Reproduce the entries so that every line matches the original exactly.

START DATASET EXTRACT

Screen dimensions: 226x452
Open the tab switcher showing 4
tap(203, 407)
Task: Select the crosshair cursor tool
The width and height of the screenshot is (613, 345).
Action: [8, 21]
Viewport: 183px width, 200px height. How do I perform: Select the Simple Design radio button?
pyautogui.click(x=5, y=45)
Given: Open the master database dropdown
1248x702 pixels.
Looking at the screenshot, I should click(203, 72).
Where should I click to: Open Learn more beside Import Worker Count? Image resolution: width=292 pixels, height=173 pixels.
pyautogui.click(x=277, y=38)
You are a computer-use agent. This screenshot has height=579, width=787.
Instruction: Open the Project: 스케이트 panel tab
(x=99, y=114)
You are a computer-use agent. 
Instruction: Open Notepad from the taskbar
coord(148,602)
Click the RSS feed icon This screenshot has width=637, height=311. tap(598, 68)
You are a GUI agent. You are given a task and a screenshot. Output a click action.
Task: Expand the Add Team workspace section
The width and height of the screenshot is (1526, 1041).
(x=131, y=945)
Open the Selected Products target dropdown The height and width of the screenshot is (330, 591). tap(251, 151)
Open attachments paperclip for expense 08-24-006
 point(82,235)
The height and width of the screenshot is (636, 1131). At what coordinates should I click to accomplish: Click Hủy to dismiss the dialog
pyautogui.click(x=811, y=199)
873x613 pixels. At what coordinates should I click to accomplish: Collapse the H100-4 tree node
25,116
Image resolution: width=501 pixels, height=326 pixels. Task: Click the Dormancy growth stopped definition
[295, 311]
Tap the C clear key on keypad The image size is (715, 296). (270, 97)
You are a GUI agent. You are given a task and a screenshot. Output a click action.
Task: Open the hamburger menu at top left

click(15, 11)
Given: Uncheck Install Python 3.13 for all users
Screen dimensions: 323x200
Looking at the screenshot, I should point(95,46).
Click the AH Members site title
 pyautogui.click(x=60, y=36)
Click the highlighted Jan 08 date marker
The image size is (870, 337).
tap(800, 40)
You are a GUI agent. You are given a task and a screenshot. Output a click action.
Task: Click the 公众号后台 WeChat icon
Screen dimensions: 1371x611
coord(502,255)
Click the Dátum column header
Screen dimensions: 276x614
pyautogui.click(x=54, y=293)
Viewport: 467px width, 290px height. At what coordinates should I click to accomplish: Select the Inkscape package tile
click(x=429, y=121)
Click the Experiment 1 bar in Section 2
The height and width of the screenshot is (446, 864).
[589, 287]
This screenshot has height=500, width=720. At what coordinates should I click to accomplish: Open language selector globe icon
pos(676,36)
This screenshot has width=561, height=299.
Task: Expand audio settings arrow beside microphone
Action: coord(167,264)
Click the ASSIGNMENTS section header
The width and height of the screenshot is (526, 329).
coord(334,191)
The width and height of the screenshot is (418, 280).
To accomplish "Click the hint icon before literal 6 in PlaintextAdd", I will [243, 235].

END DATASET EXTRACT

RESPONSE TO THE TASK:
Screen dimensions: 226x452
Open the tab switcher showing 4
tap(203, 407)
Task: Select the crosshair cursor tool
The width and height of the screenshot is (613, 345).
Action: [8, 21]
Viewport: 183px width, 200px height. How do I perform: Select the Simple Design radio button?
pyautogui.click(x=5, y=45)
Given: Open the master database dropdown
1248x702 pixels.
Looking at the screenshot, I should click(203, 72).
Where should I click to: Open Learn more beside Import Worker Count? Image resolution: width=292 pixels, height=173 pixels.
pyautogui.click(x=277, y=38)
You are a computer-use agent. This screenshot has height=579, width=787.
Instruction: Open the Project: 스케이트 panel tab
(x=99, y=114)
You are a computer-use agent. 
Instruction: Open Notepad from the taskbar
coord(148,602)
Click the RSS feed icon This screenshot has width=637, height=311. tap(598, 68)
You are a GUI agent. You are given a task and a screenshot. Output a click action.
Task: Expand the Add Team workspace section
The width and height of the screenshot is (1526, 1041).
(x=131, y=945)
Open the Selected Products target dropdown The height and width of the screenshot is (330, 591). tap(251, 151)
Open attachments paperclip for expense 08-24-006
 point(82,235)
The height and width of the screenshot is (636, 1131). At what coordinates should I click to accomplish: Click Hủy to dismiss the dialog
pyautogui.click(x=811, y=199)
873x613 pixels. At what coordinates should I click to accomplish: Collapse the H100-4 tree node
25,116
Image resolution: width=501 pixels, height=326 pixels. Task: Click the Dormancy growth stopped definition
[295, 311]
Tap the C clear key on keypad The image size is (715, 296). (270, 97)
You are a GUI agent. You are given a task and a screenshot. Output a click action.
Task: Open the hamburger menu at top left

click(15, 11)
Given: Uncheck Install Python 3.13 for all users
Screen dimensions: 323x200
Looking at the screenshot, I should point(95,46).
Click the AH Members site title
 pyautogui.click(x=60, y=36)
Click the highlighted Jan 08 date marker
The image size is (870, 337).
tap(800, 40)
You are a GUI agent. You are given a task and a screenshot. Output a click action.
Task: Click the 公众号后台 WeChat icon
Screen dimensions: 1371x611
coord(502,255)
Click the Dátum column header
Screen dimensions: 276x614
pyautogui.click(x=54, y=293)
Viewport: 467px width, 290px height. At what coordinates should I click to accomplish: Select the Inkscape package tile
click(x=429, y=121)
Click the Experiment 1 bar in Section 2
The height and width of the screenshot is (446, 864).
[589, 287]
This screenshot has height=500, width=720. At what coordinates should I click to accomplish: Open language selector globe icon
pos(676,36)
This screenshot has width=561, height=299.
Task: Expand audio settings arrow beside microphone
Action: coord(167,264)
Click the ASSIGNMENTS section header
The width and height of the screenshot is (526, 329).
coord(334,191)
The width and height of the screenshot is (418, 280).
To accomplish "Click the hint icon before literal 6 in PlaintextAdd", I will [243, 235].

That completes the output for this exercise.